Formation des agents de l’Etat: trois syndicats claquent la porte de discussions

PARIS, 17 janvier 2018 (AFP) – La CGT, FO et Solidaires ont quitté mercredi une séance de travail sur la formation professionnelle des agents de l’Etat pour la période 2018-2020, « uniquement axée » selon eux sur la prochaine réforme de l’action publique.

La commission chargée de la formation professionnelle au sein du Conseil supérieur de la fonction publique d’Etat se réunissait mercredi pour la présentation du schéma directeur de la formation professionnelle des agents de l’Etat pour 2018-2020.

« Ce programme est uniquement axé sur la formation en fonction de la réforme de l’action publique 2022 », a critiqué Jean-Pierre Moreau (FO). « On s’est opposé à ce schéma, qui est loin d’être une formation personnalisée pour le développement des compétences des personnes ».

Pour la CGT, la pierre d’achoppement est la mention d’une action visant à « accompagner les transitions, les reconversions et les mobilités professionnelles », et synonyme, selon le syndicat, de suppressions de postes et de missions abandonnées.

« Il n’est pas question de poser les jalons de ce qui va accompagner un rouleau compresseur qui est en train de se mettre en route », a commenté Estelle Piernas, secrétaire nationale de l’UFSE-CGT.

Un « Comité Action Publique 2022 » (CAP 22) mis en place par Matignon est chargé de proposer des pistes de réformes et d’économies pour la fonction publique, et une consultation en ligne lancée en novembre, baptisée « Forum de l’Action Publique », vise à consulter les agents et les usagers.

Cette dernière n’aurait été visitée que par environ de 35.000 personnes, selon la revue spécialisée Acteurs publics, et une dizaine de milliers de personnes auraient répondu au questionnaire, dont trois quarts d’agents. Contacté par l’AFP, le ministère n’a pas souhaité confirmer ces chiffres.

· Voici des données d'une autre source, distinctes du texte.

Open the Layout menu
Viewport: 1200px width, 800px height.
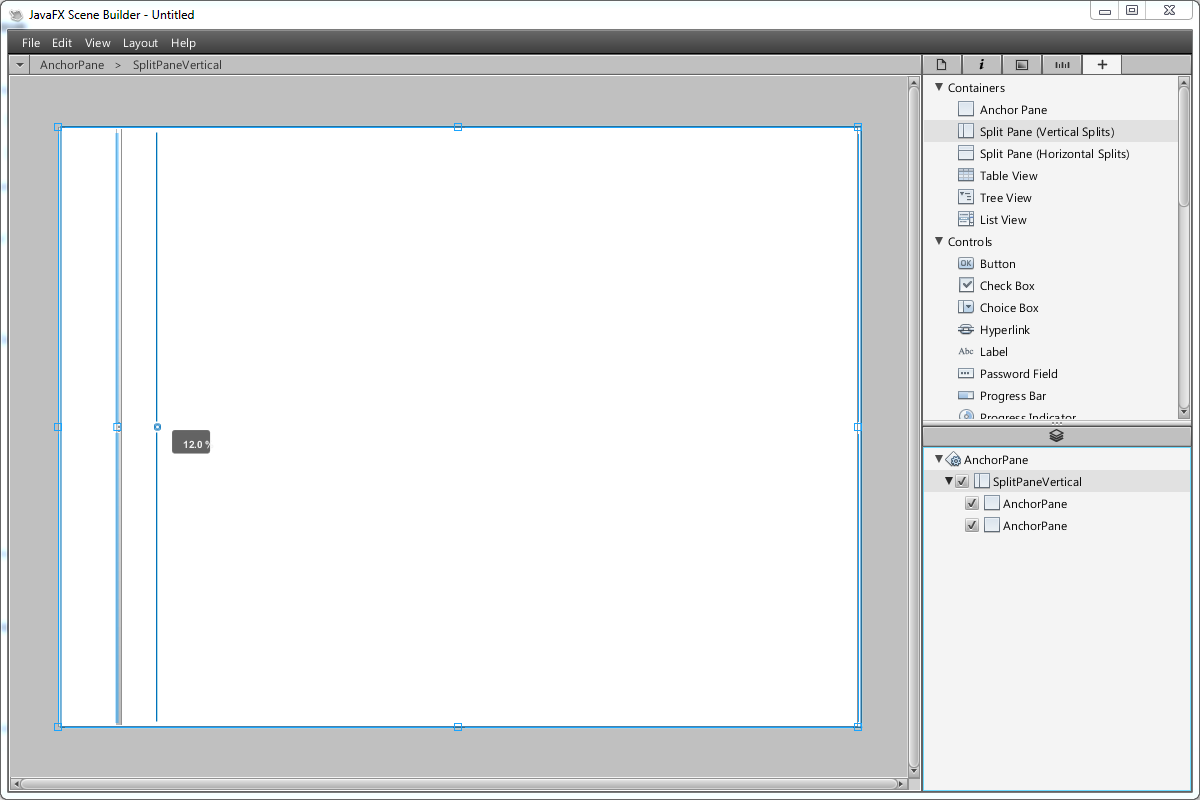click(140, 43)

Pour Solidaires, le schéma d’organisation de la formation professionnelle présenté montre que « tout est déjà décidé » du côté du gouvernement.

« Les personnels n’ont pas à devenir les outils de la mise en oeuvre de CAP 2022, dont l’objectif majeur est la destruction de la fonction publique et de ses services », s’insurge le syndicat.